Mit ihrer Klage begehrte die Klägerin eine Korrektur des Zeugnisses. Die Beklagte müsse ihre Leistungen als "stets zu ihrer vollen Zufriedenheit" klassifizieren. Sie habe nicht dargelegt und bewiesen, dass sie - die Klägerin - nicht insgesamt gute Leistungen gezeigt habe.

Das Arbeitsgericht gab der Klage statt.

Die Gründe:
Die Beklagte muss der Klägerin eine "gute" ("stets zur vollen Zufriedenheit") anstatt eine "befriedigende" Leistung bescheinigen. Für eine schlechtere Beurteilung hat die Beklagte, die hierfür die Darlegungs- und Beweislast trifft, die tatsächlichen Grundlagen nicht brauchbar aufgezeigt.
⁂
• _AUFGABENZIEL 1_
Übersetze aus dem Text zum Arbeitszeugnis den Satz „Mit ihrer Klage begehrte die Klägerin eine Korrektur des Zeugnisses." ins Englische.
• _AUFGABENZIEL 2_
Wer trägt laut dem Text zum Arbeitszeugnis die Darlegungs- und Beweislast für eine schlechtere Beurteilung?
• _AUFGABENZIEL 3_
Setze den Text zum Arbeitszeugnis bitte im Anschluss an seinen letzten Satz fort.
Das Material hat mit dem Text zum Arbeitszeugnis nichts zu tun.

• _AUSGANGSMATERIAL_
⁂
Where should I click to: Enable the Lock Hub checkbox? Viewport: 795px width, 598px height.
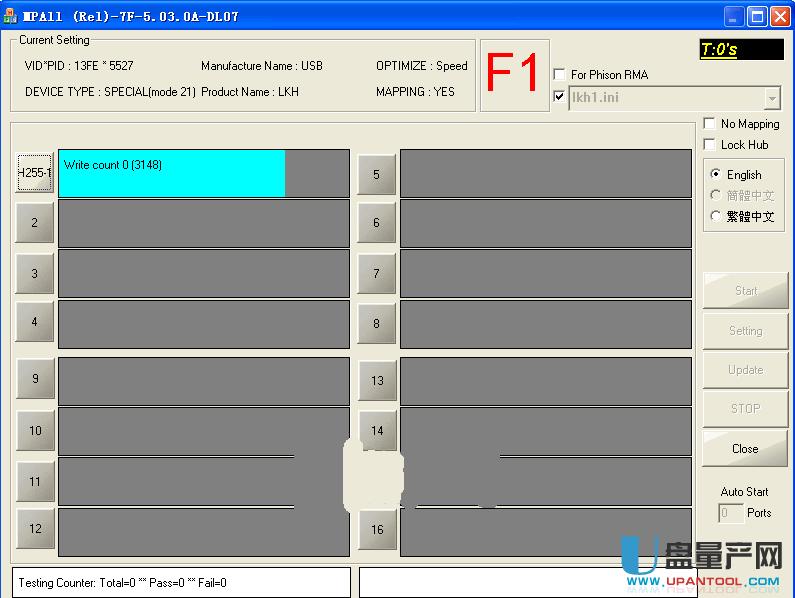709,145

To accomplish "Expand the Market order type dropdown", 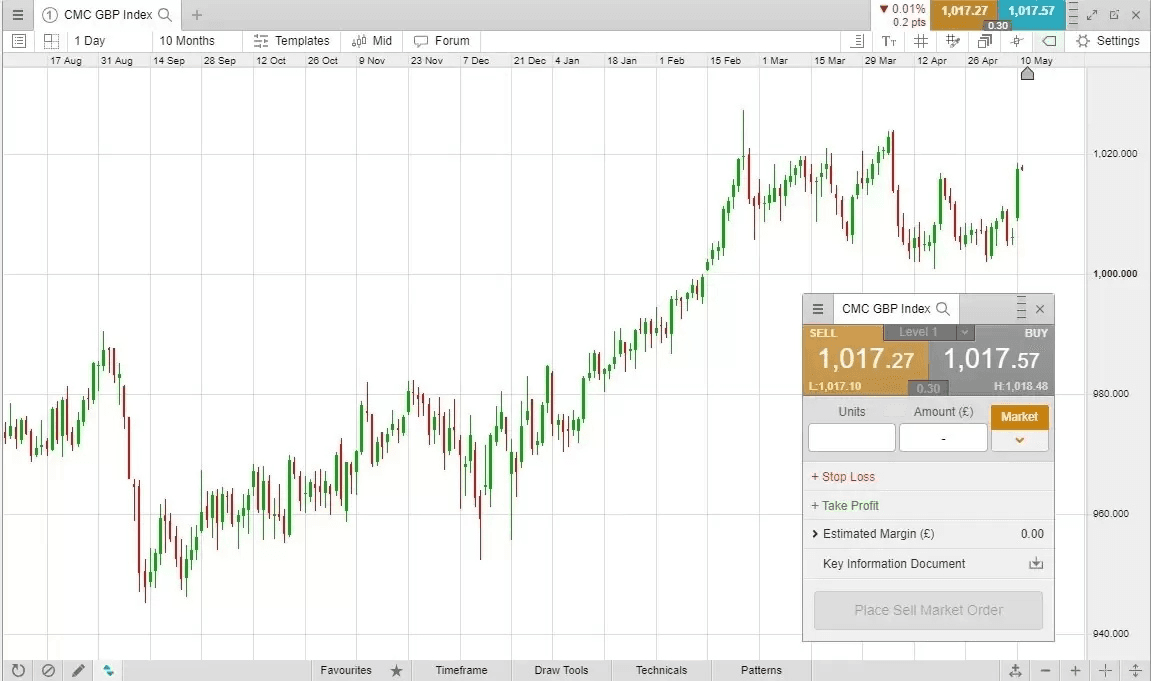I will (1019, 438).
⁂
• _ERWARTETE AUSGABE 1_
With her lawsuit, the plaintiff sought a correction of the reference.

• _ERWARTETE AUSGABE 2_
Die Beklagte.

• _ERWARTETE AUSGABE 3_
Grundsätzlich haben Arbeitgeber als Aussteller des Zeugnisses die tatsächlichen Grundlagen ihrer Beurteilung vorzutragen und ggf. zu beweisen. Nach der neueren Rechtsprechung des BAG (Urt. v. 14.10.2003 - 9 AZR 12/03) müssen allerdings Arbeitnehmer, die eine "überdurchschnittliche" Beurteilung erstreben, die hierfür erforderlichen Tatsachen beibringen. Das soll jedenfalls dann gelten, wenn der Arbeitgeber dem Arbeitnehmer im Zeugnis (bereits) "eine gut durchschnittliche Leistung" bescheinigt hat.

Galt ursprünglich eine "befriedigende" Leistung als "durchschnittlich" im Sinn der BAG-Rechtsprechung, kann hieran nach neuesten empirischen Erkenntnissen nicht mehr festgehalten werden. Denn danach bescheinigen mittlerweile 86,6 Prozent der erteilten Arbeitszeugnisse "gute" oder bessere Leistungen (vgl. Düwell/Dahl, NZA 2011, 958 ff.). Vor diesem Hintergrund  kann dem Arbeitnehmer nicht länger der Nachweis dafür auferlegt werden, er sei zu Unrecht in die Gruppe der schwächsten 13,4 Prozent aller Beschäftigten eingereiht worden.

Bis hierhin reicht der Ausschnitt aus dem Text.